Gertrude’s lounging out in the backyard, plucking cherry tomatoes off the vine. She eats more than she brings inside. Any attempt to cajole her is pointless. Couldn’t you at least help with the weeding? Or pull out the lettuce plants that have gone to seed? She squints from behind her designer sunglasses only long enough to pop another tomato into her mouth.
It’s a jungle out there: all overgrown vines and dried sunflower stalks and basil needing to be pinched off.
My favorite time in the garden is early spring. Just after I’ve cleared and raked, added compost to the beds. The seedlings are neat and tidy and the weeds haven’t yet had time to emerge. There’s nothing to eat, but the air is lush in anticipation. And the certainty that this year the tomatoes will taste like ambrosia. The cantaloupe will be plentiful and sweet. The neighborhood stray cat will cease to use the raised beds as a litter box. And I’ll manage to stay a step ahead, picking the zucchini before it approximates a baseball bat.
I have the same feeling out on the golf course when I’m ready to tee off at the first hole. Despite the fact I know so little about taking a swing, still, I have no trouble maintaining the pretense that the club will make contact in that sweet spot, and the ball will fly off in a high arc that lands inches from the hole. This will be the game when I score three birdies and a par on more holes than not. By the end of the game, my scorecard is filled with one par and a string of double bogies.
Call me an optimist. Or call me delusional.

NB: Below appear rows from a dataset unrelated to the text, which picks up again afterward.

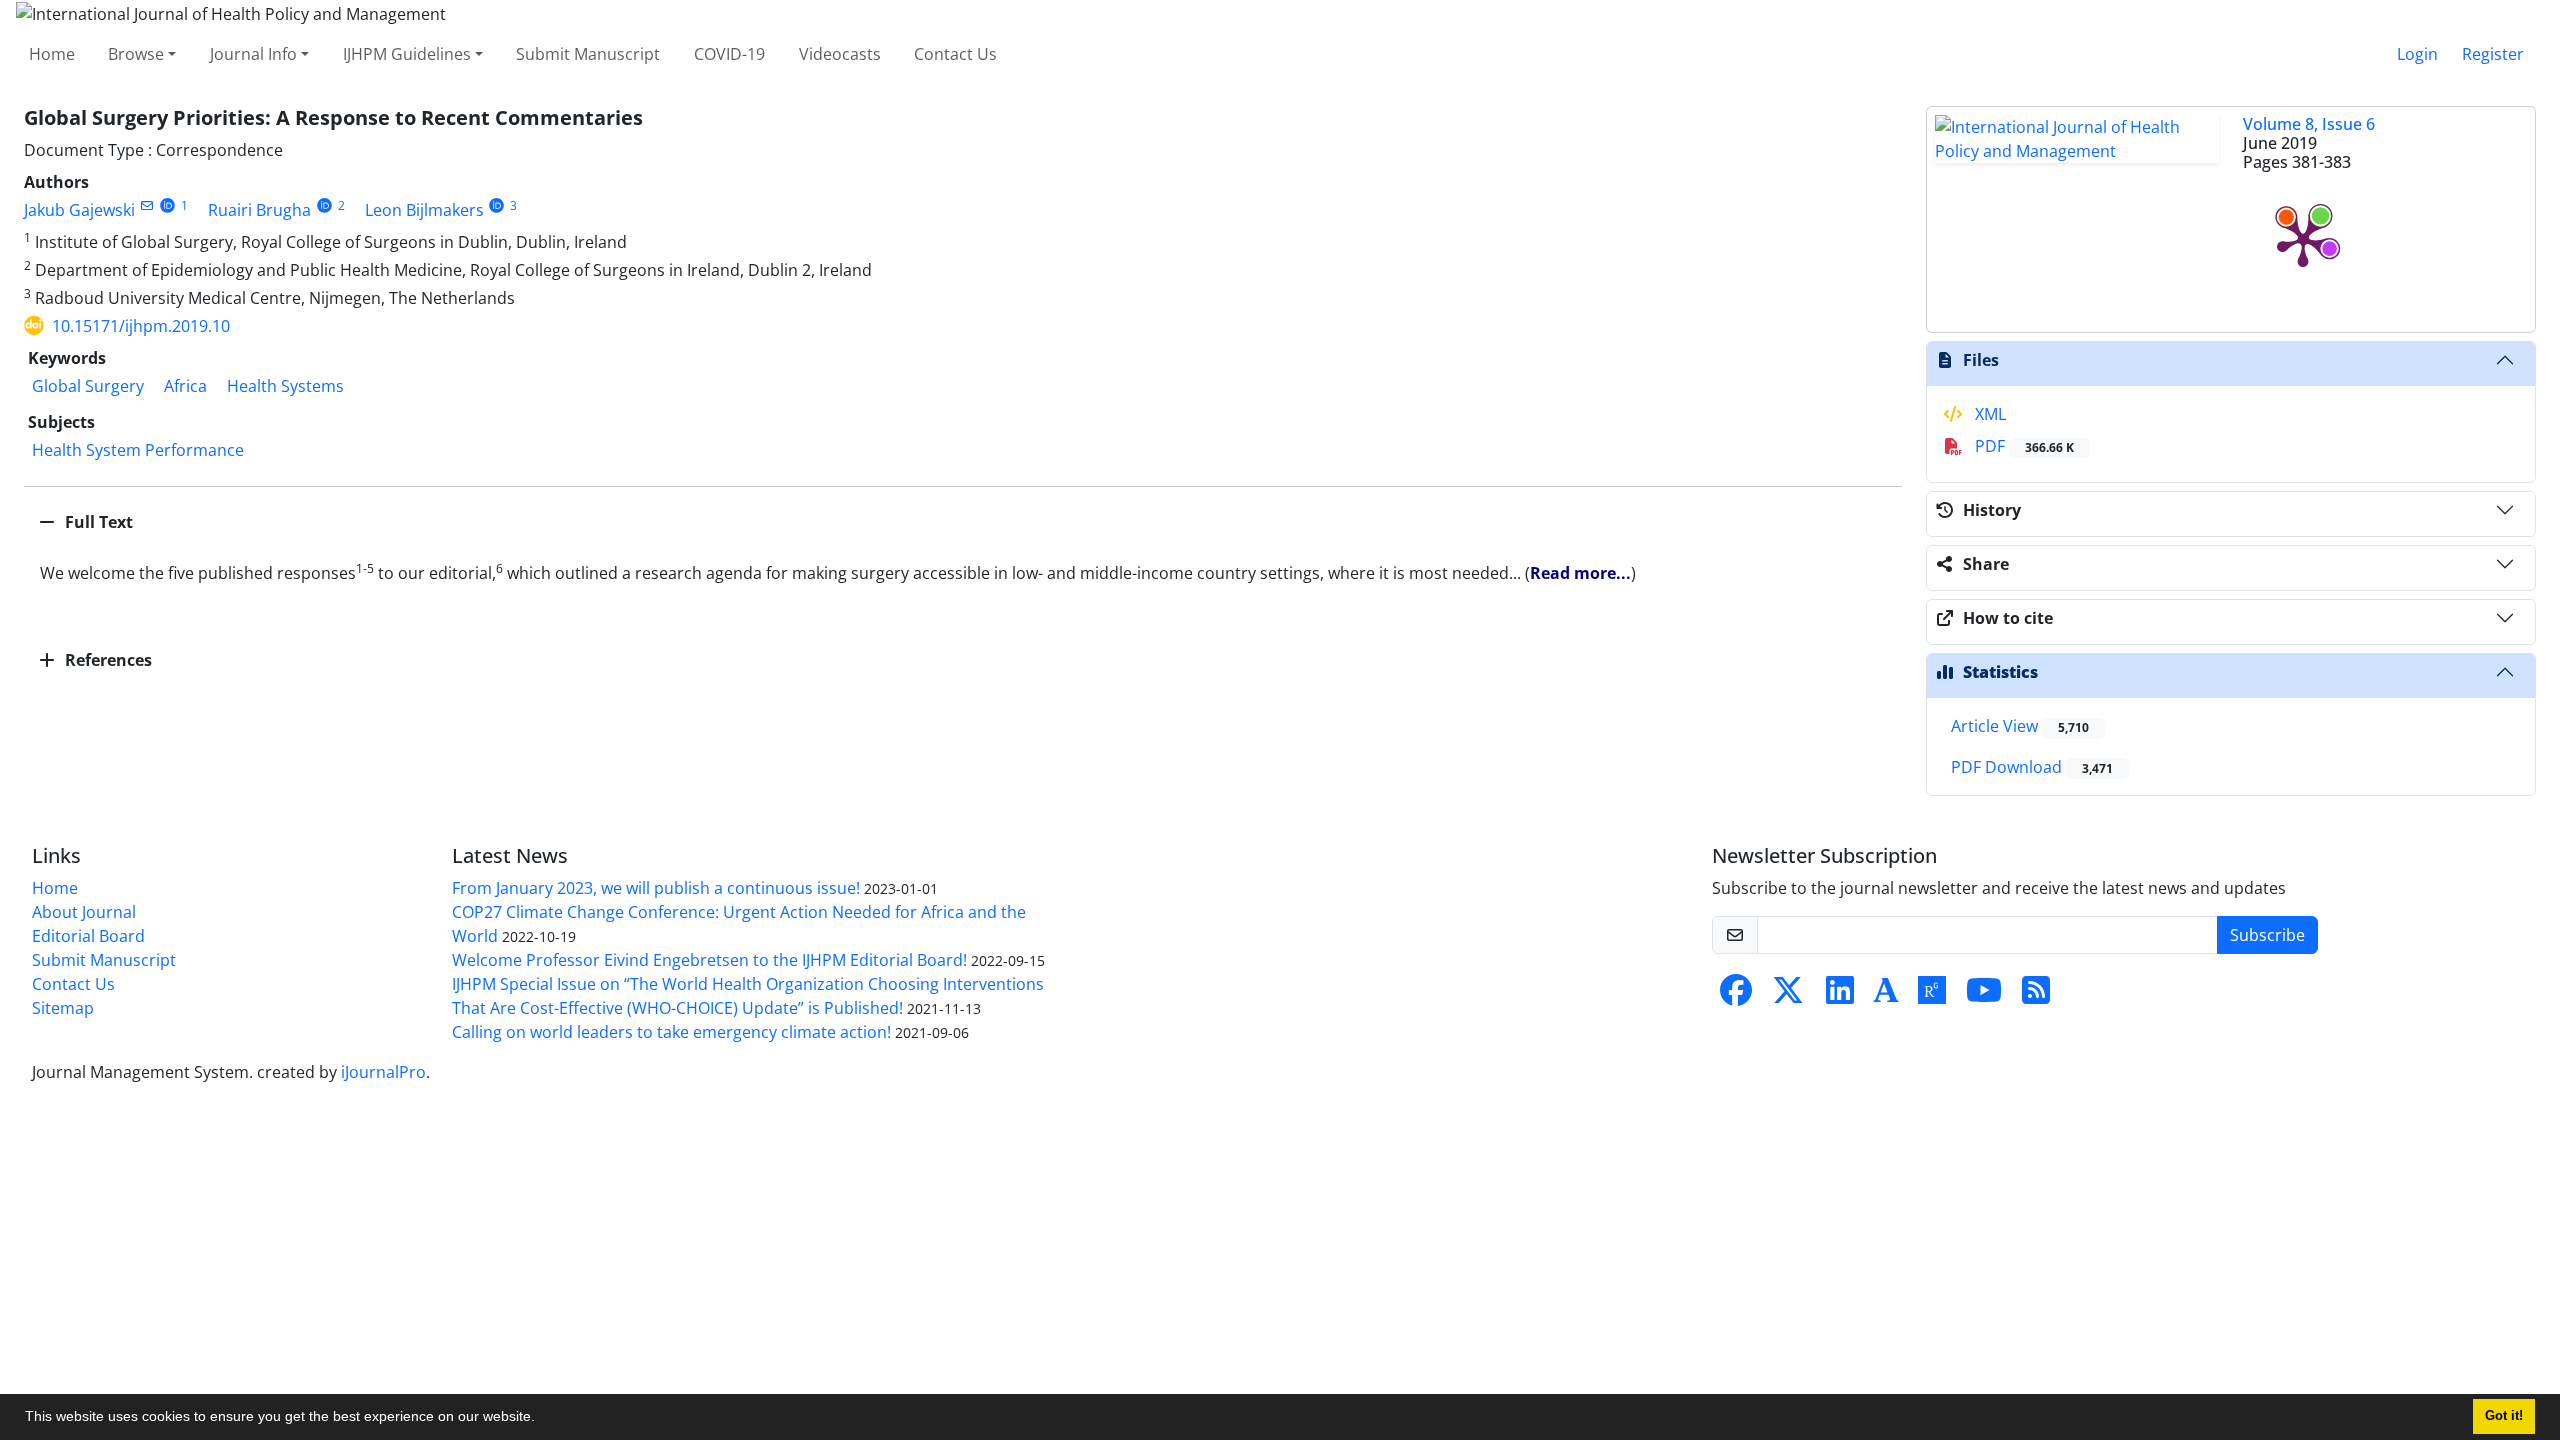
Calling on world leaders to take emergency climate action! (671, 1032)
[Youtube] (1984, 996)
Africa (185, 386)
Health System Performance (138, 450)
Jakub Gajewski (79, 210)
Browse (136, 54)
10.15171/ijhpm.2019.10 (141, 326)
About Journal (84, 912)
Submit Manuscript (588, 54)
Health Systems (285, 386)
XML (1988, 414)
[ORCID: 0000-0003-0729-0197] (324, 205)
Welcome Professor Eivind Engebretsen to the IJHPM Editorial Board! (709, 960)
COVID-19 (729, 54)
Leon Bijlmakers (424, 210)
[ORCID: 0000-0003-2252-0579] (497, 205)
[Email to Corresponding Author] (146, 205)
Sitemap (63, 1008)
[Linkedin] (1840, 996)
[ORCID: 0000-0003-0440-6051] (167, 205)
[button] (542, 1419)
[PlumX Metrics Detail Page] (2303, 240)
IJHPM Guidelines (407, 54)
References (106, 660)
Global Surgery (88, 386)
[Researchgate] (1932, 996)
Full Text (97, 522)
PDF (2022, 446)
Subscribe (2267, 935)
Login (2417, 54)
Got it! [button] (2504, 1416)
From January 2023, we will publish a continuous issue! (656, 888)
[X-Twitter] (1788, 996)
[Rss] (2036, 996)
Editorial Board (88, 936)
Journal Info (253, 54)
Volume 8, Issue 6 (2309, 124)
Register (2493, 54)
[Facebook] (1736, 996)
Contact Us (955, 54)
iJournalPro (383, 1072)
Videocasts (840, 54)
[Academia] (1886, 996)
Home (52, 54)
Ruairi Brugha (259, 210)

It’s October now. Summer is winding down; the garden has imposed its reality upon me. This year the tomatoes were plentiful, but mediocre. The broccoli had an infestation of tiny grayish sludge, making them inedible. I understand this is on account of those pesky white moths, fluttering innocently. Sleek and graceful, like stealth bombers.
There were also the welcome surprises: The cantaloupe was plentiful and watery sweet. I feasted on pesto for a solid three weeks, and harvested baskets full of lettuce and carrots and beets, enough to keep me in salad for most of the summer. There’s nothing like the joy of pulling a long, dirt-clad carrot out of the ground. And the cherry tomatoes. Not even Gertrude could eat her way through such abundance.
And just when the pineapple guava were ripening, I bagged a hole-in-one out on the golf course.
I’m trying to embrace the messiness of life. The cowlick. The car dent. Those white moths that wreak havoc on my broccoli. The noisy neighbors. The barking dog. It’s the only way to write. Dig up the weeds and see what grows.